The technology, called VASA-1, converts images of a person’s face into animated videos of people singing or speaking.
The software company claims that lip movements are “highly synchronized” with sounds that affect human life.
For example, Leonardo da Vinci’s Mona Lisa, created in the 16th century, began to speak with a rough American accent.
Microsoft is keeping the technology secret, claiming that it “can be misused to reveal identities.”
VASA-1 captures images of faces, whether they are photographs of real people or virtual images depicted in art or photography.
He then “carefully” synchronizes this with the words of “anyone” to animate the face.
Because it is trained on a database of facial expressions, the AI can animate even silent images as speech is spoken in real time.
Microsoft researchers described VASA in a blog post as “a framework for creating a variety of speech for virtual characters.”
“Our method not only produces valuable lip-voice synchronization, but is also capable of capturing various emotions and nuances of expressive faces and natural head movements that contribute to the perception of realism and liveliness.”
The team believes that VASA-1 can enable digital AI avatars to interact with use cases in a way that is “natural and intuitive like interacting with real people”.
Fraud can be another concern, as individuals may receive phone calls claiming to be from people they trust online.
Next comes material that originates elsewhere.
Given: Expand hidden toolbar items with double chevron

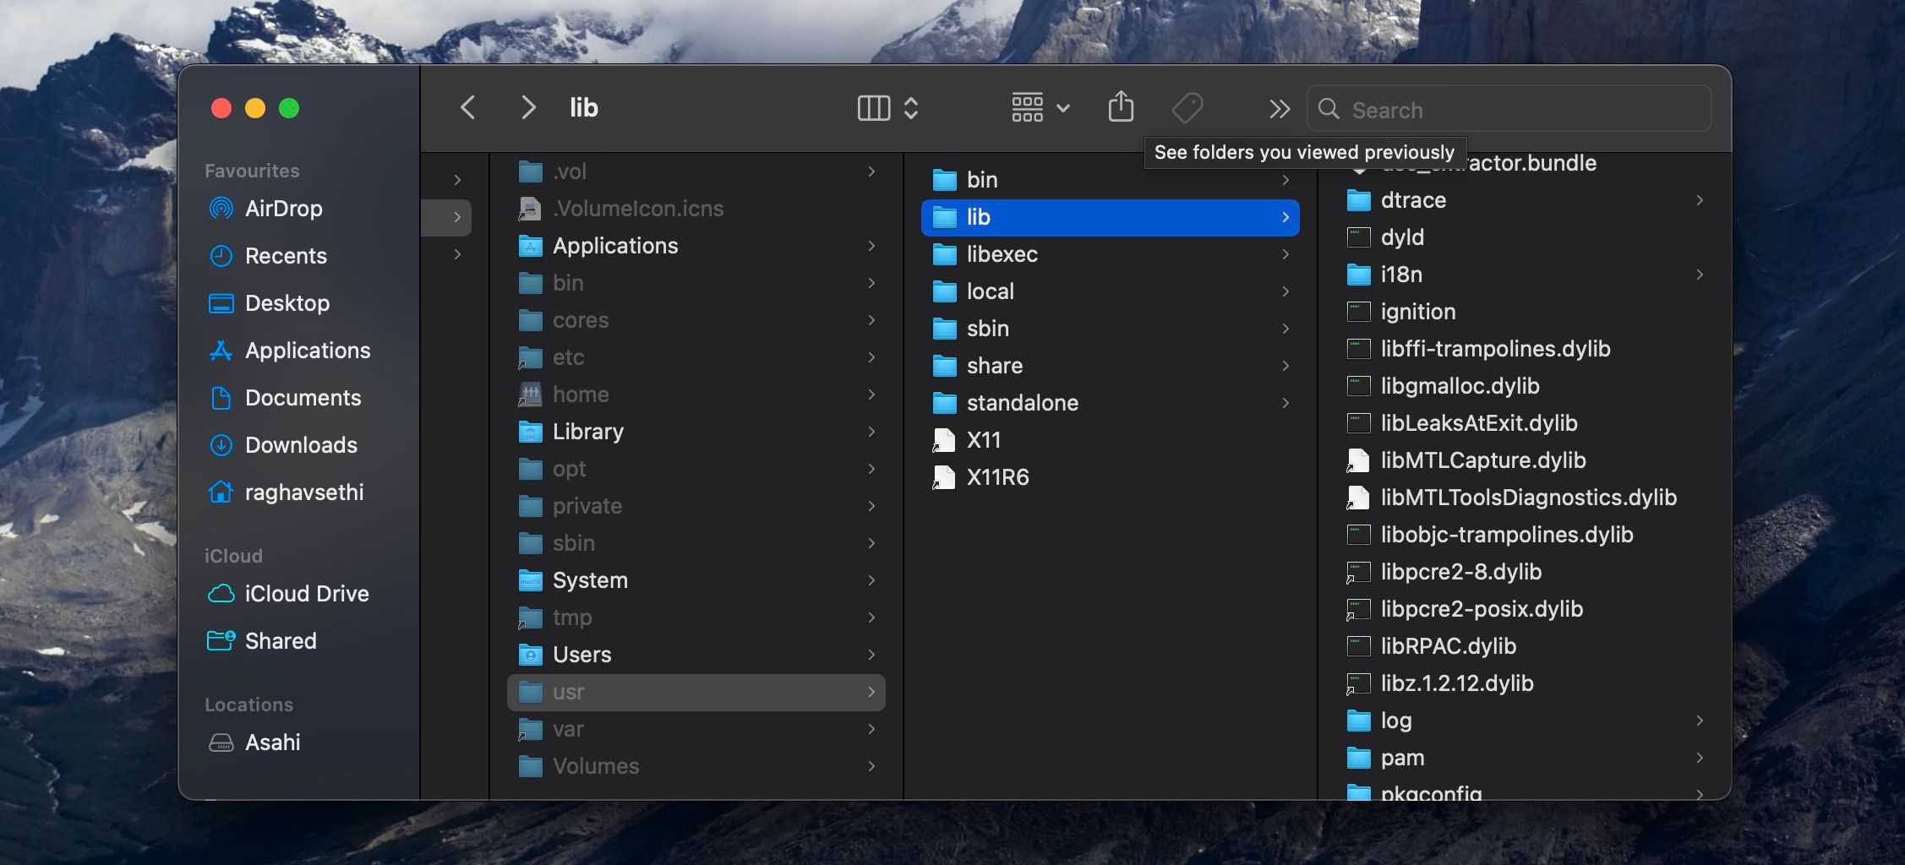Looking at the screenshot, I should 1279,109.
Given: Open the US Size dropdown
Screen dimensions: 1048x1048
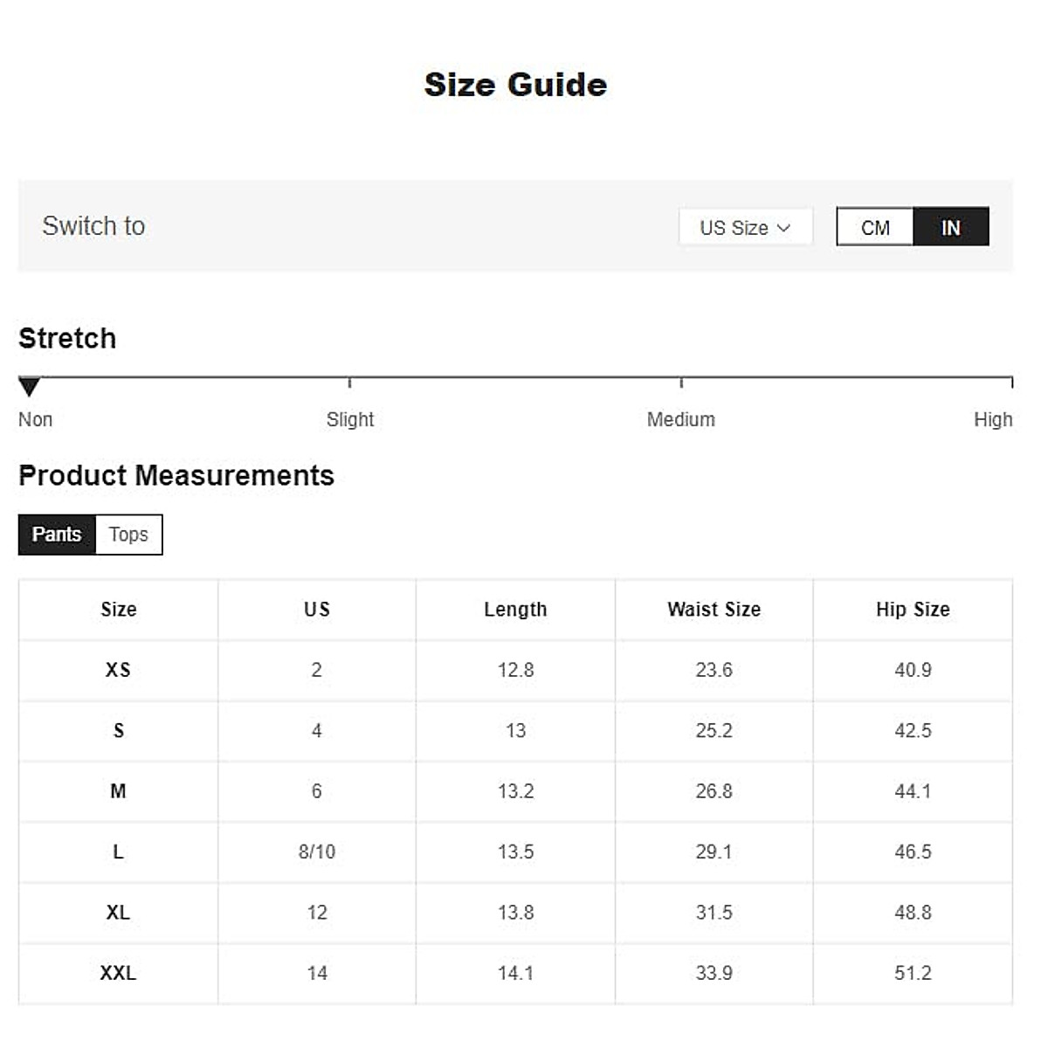Looking at the screenshot, I should (744, 227).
According to ESET security expert Jake Moore, “seeing is not believing.”
VASA-1 “is not intended to create content that is used to mislead or deceive,” said Microsoft experts, expecting complaints from the public.
“However, like other methods of content creation, it can still be misused to target people,” they said.
We want to use technology to detect fraud and challenge actions that create false or harmful content by real people. “
Microsoft admits that current methods fall short of “achieving the authenticity of natural speaking faces,” but artificial intelligence (AI) is advancing rapidly.